The authorities, furthermore, held that:

  • The remedy is neither compensatory nor restitutionary; rather it is designed to strip the fiduciary of the unauthorised profits made whilst in a position of conflicting interests;
  • It is irrelevant that the party to whom the duty was owed would not have suffered loss, or the fiduciary would have made the profit in any event;
  • Although a claimant must prove causation when claiming equitable compensation for loss suffered through breach of fiduciary duty, claims for disgorgement of unauthorised profits do not require anything more than that the profit was obtained by virtue of the fiduciary’s position;
  • Notwithstanding principle (3), there must still be a sufficient degree of connection between the breach of fiduciary duty and the receipt of the secret profit;
  • The courts decline to investigate hypothetical situations as to what would have happened if the fiduciary had performed his duty or had disclosed his breach.

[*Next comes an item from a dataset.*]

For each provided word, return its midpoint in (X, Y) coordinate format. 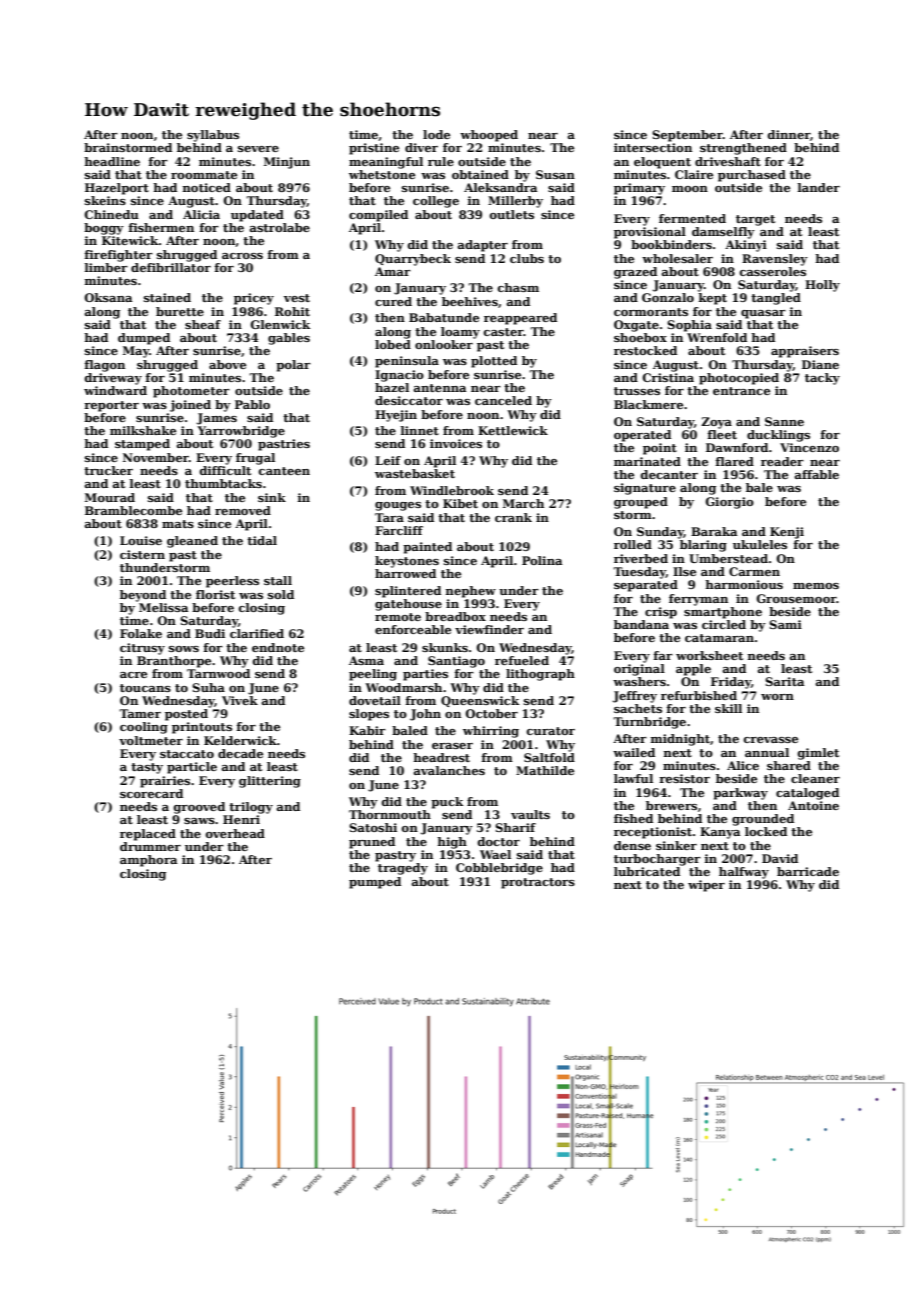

Applied to the present facts, it did not matter (i) that Mr Parr made no ‘profit’ other than a sale at full value, rather than at a discounted price; (ii) that there was no evidence to suggest that the value of Mr Parr’s shares was enhanced by his breach of duty; nor (iii) that Mr Parr’s breach was not a cause of his profit.  What mattered was that Mr Parr’s concealment of his breach of duty (itself a breach of duty) led to his receipt of twice as much as he was entitled to. This was considered a sufficient connection between the breach and the profit to bring the equitable principle into play.

Lewison LJ also found it important to note that the judge below granted no relief to Holdings; there was, therefore, no merit in the submission that the judge below gave equitable relief to a company to which no fiduciary duties were owed.


This case is a useful reminder that, although the distinctions between law and equity are increasingly blurred, there still remain differences in principle which govern the award of common law damages and equitable relief for breach of fiduciary duty.  In equity, where the remedy is neither compensatory nor restitutionary, the comparison with damages has been described as “unhelpful;” commercial practitioners would do well to bear this in mind when drafting pleadings and formulating statements of case.

It is also worth noting a postscript on the citation of authorities.  Lewison LJ considered it “a matter of considerable regret” that PD 52C paragraph 29(2) had been “almost wholly ignored”: provision of printouts and transcripts of authorities officially reported; unreported cases cited for propositions found in reported cases; provision of entire judgments where only a few pages were of “any conceivable relevance” to the present appeal; provision of authorities without marking the relevant passages.

Lewison LJ concluded that adherence to the practice direction means that what limited time judges of the Court of Appeal have for pre-reading can be most productively spent; parties can, therefore, expect that costs for preparing non-compliant bundles of authorities are at risk of being disallowed.